§ Work to be completed
Please repeat word for word the line containing "Select the 预备单 tab" and every following line up to and including the last one below, pictures excluded.

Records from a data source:
== Segment start ==

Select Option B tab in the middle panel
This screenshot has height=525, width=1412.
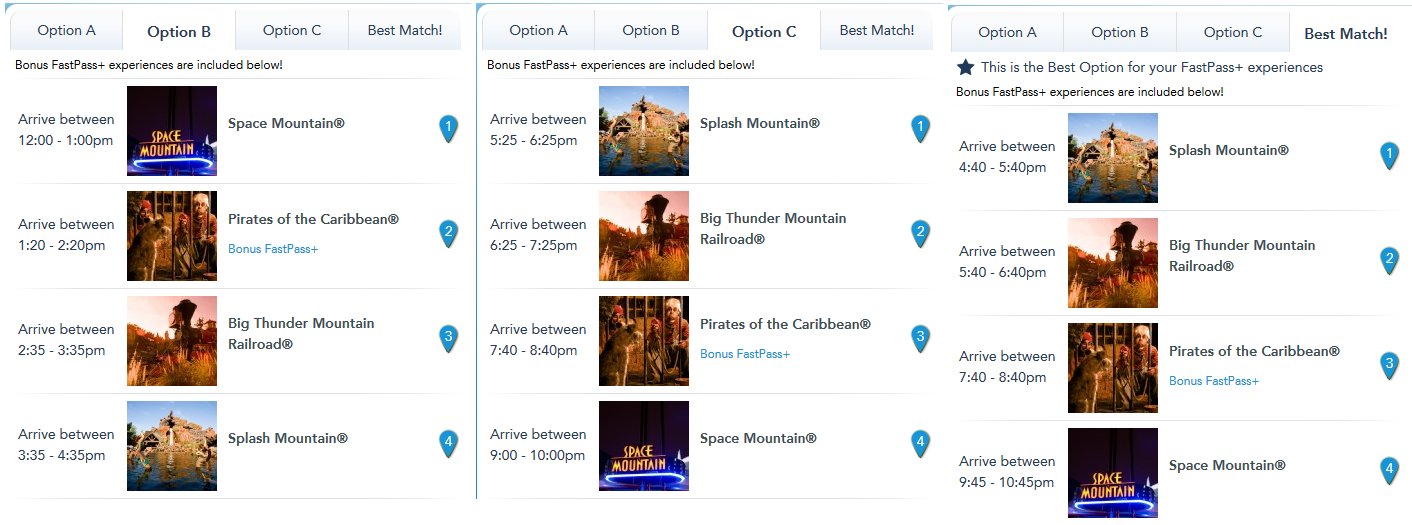(651, 31)
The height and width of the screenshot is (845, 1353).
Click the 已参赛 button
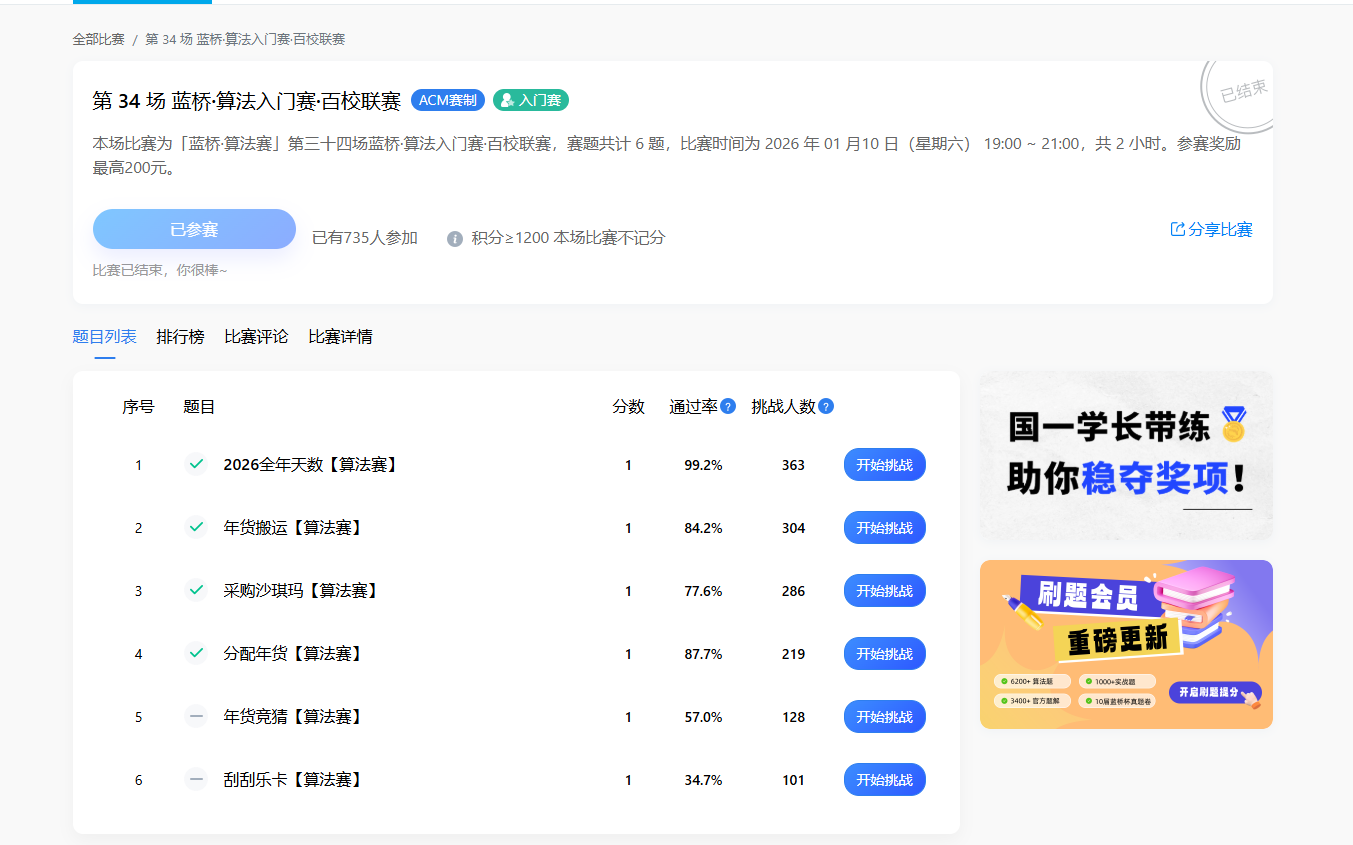click(194, 229)
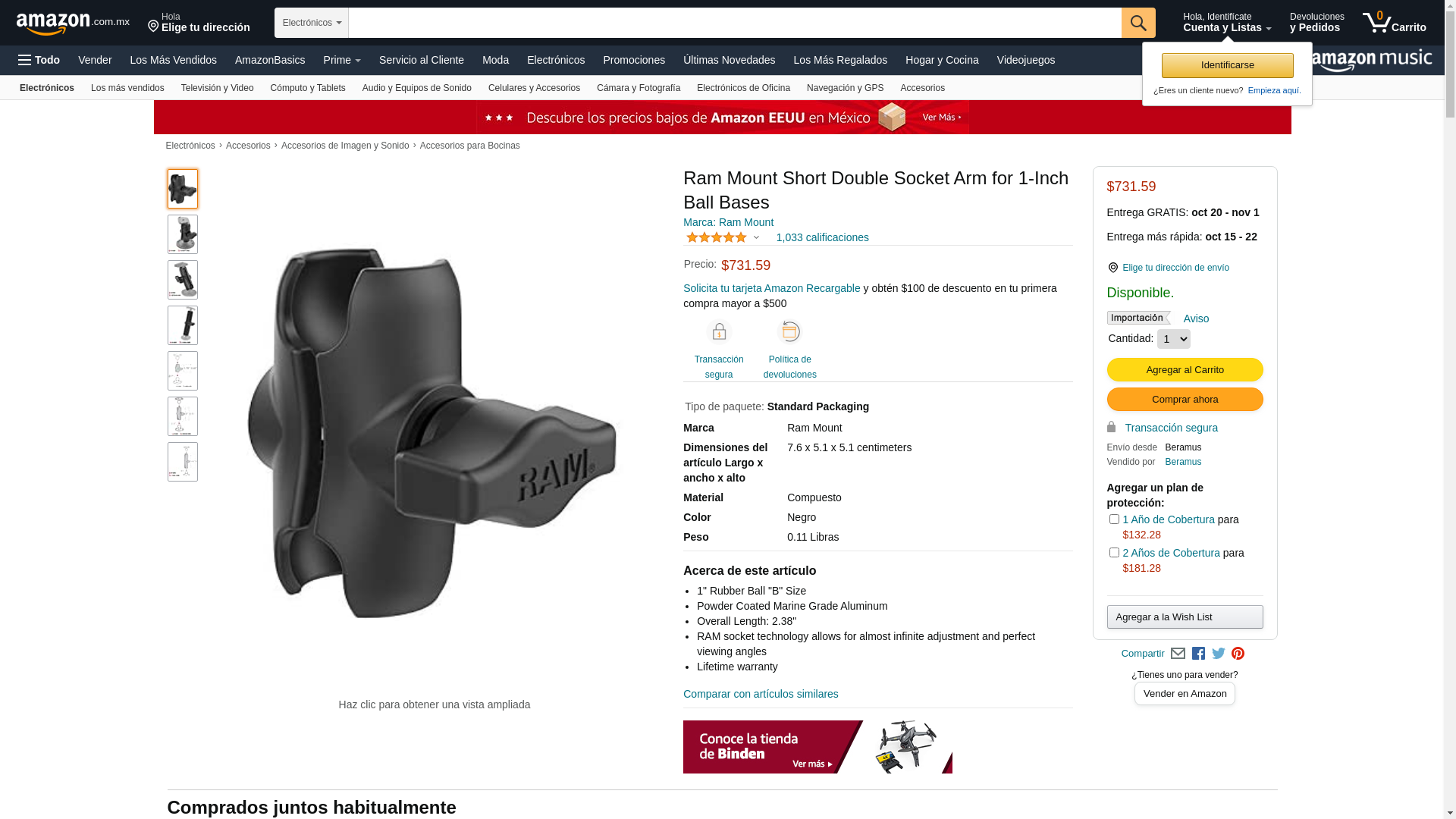This screenshot has width=1456, height=819.
Task: Open the Cantidad quantity dropdown
Action: point(1174,339)
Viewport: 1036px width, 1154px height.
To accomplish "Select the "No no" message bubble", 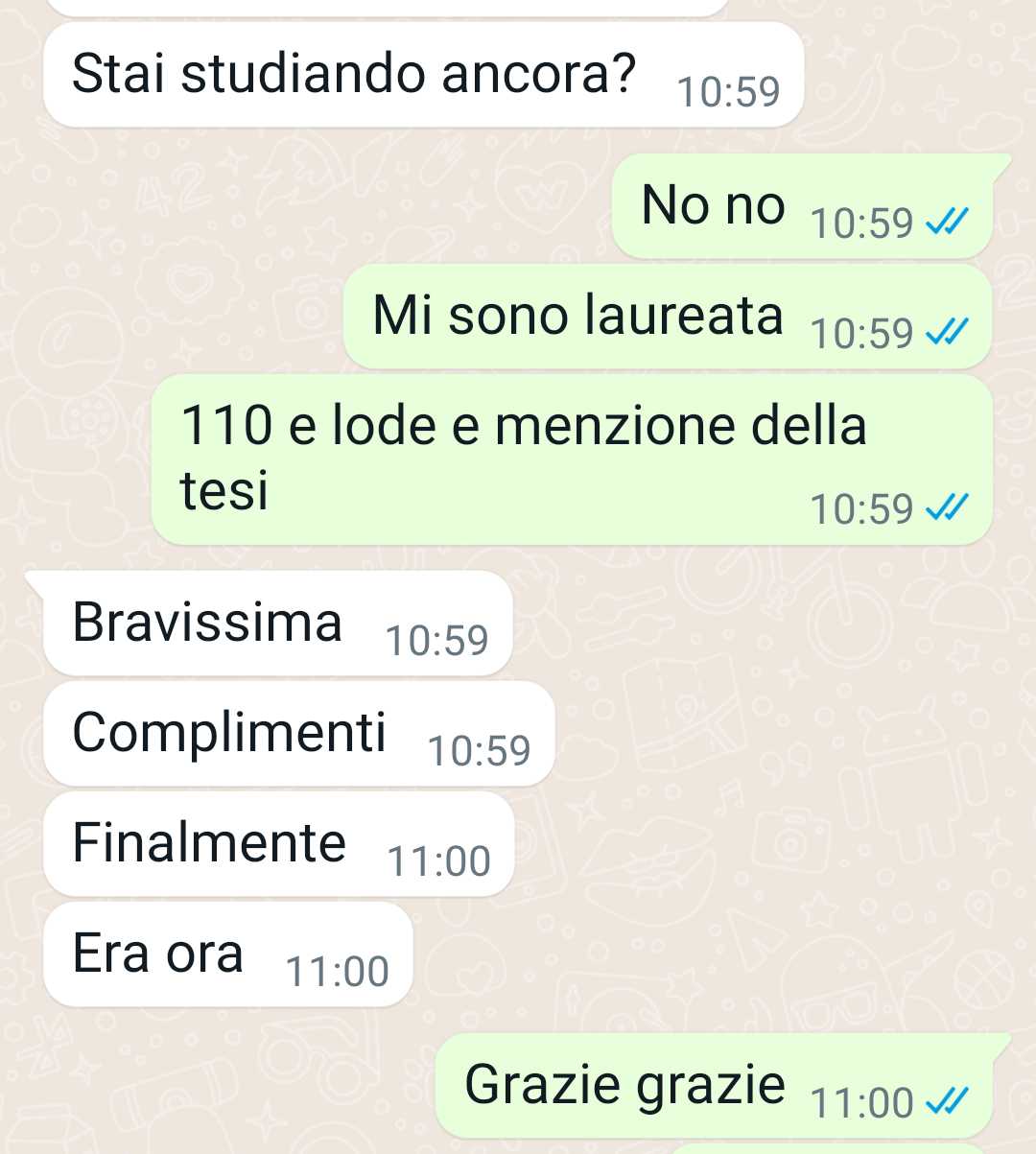I will [x=803, y=206].
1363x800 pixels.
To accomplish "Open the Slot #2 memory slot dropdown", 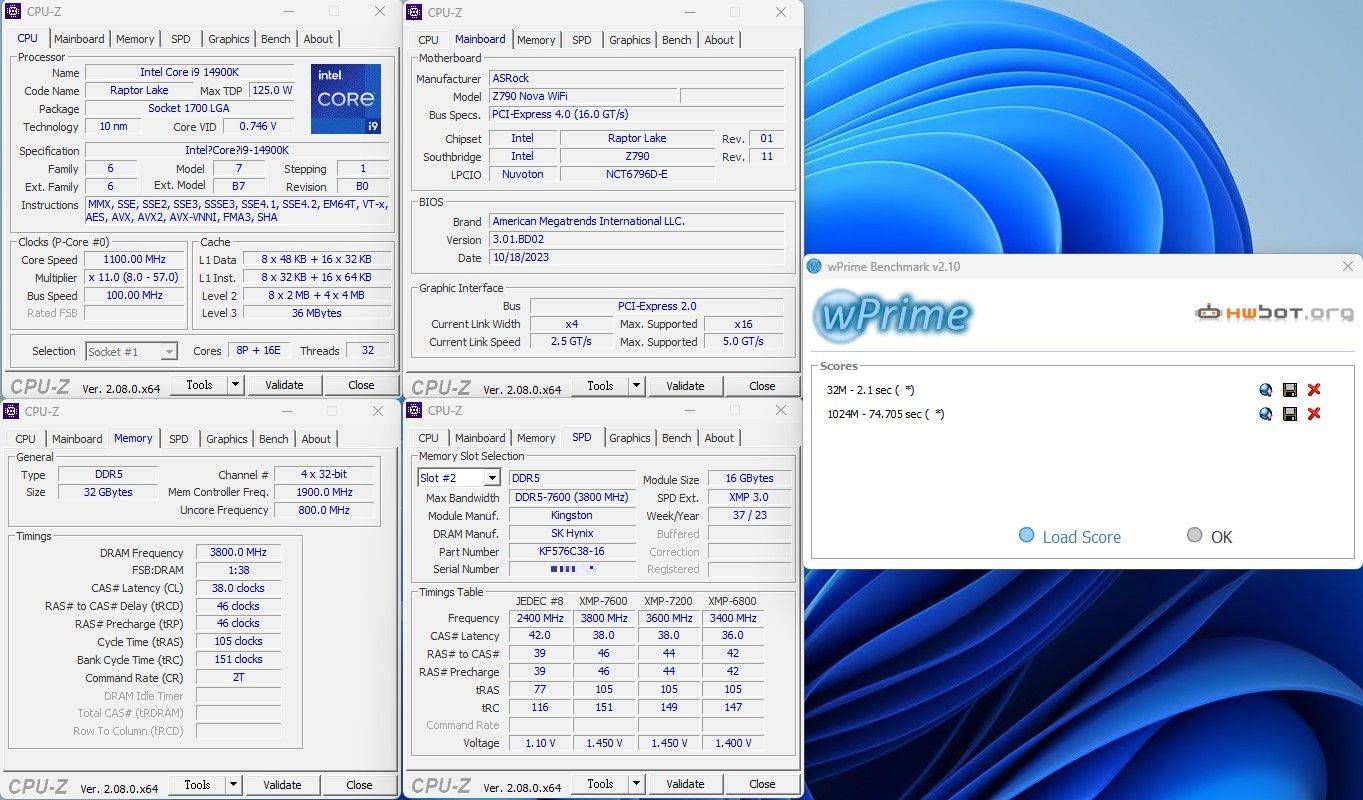I will [x=491, y=479].
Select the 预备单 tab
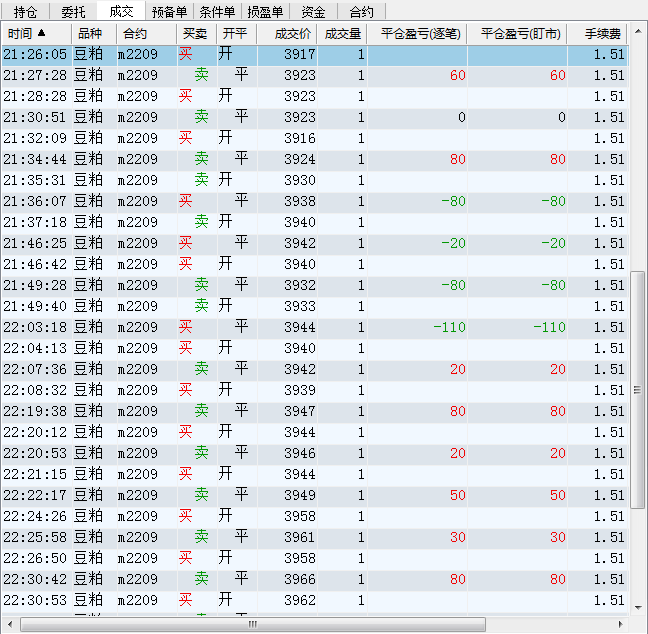 coord(169,12)
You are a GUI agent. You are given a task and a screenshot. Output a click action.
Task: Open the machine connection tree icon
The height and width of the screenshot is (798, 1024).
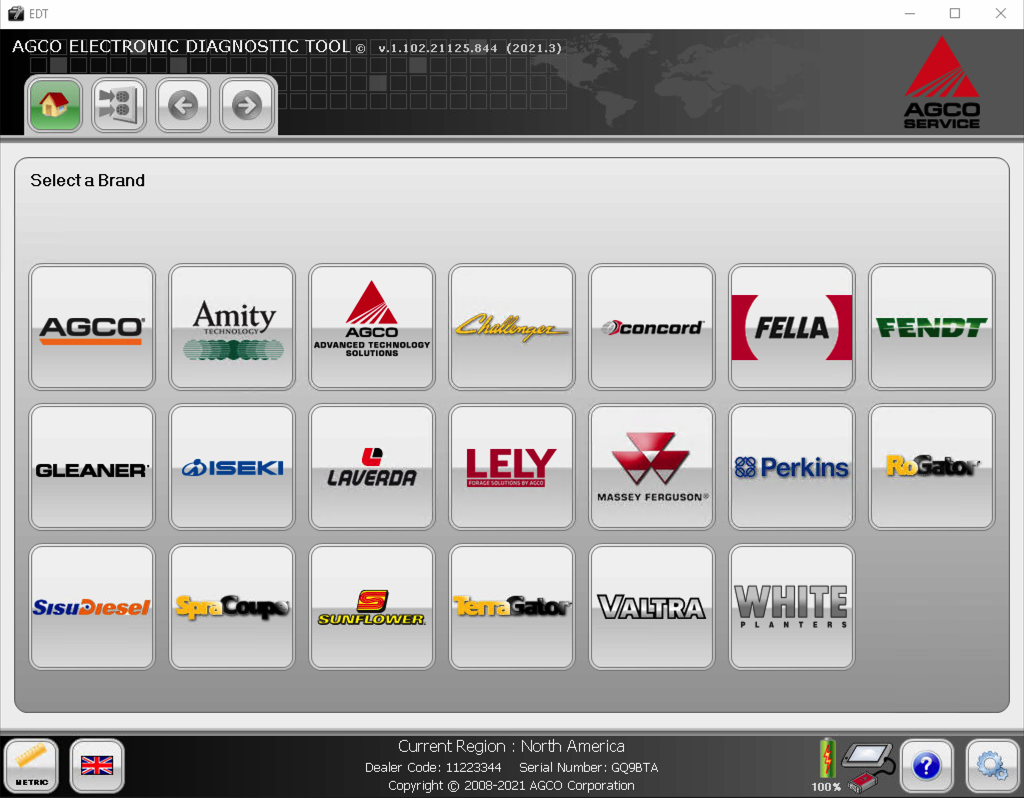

== Segment end ==

§ Problem solution
Select the 预备单 tab
 coord(169,12)
You are a GUI agent. You are given a task and a screenshot. Output a click action.
Task: Open the machine connection tree icon
The height and width of the screenshot is (798, 1024).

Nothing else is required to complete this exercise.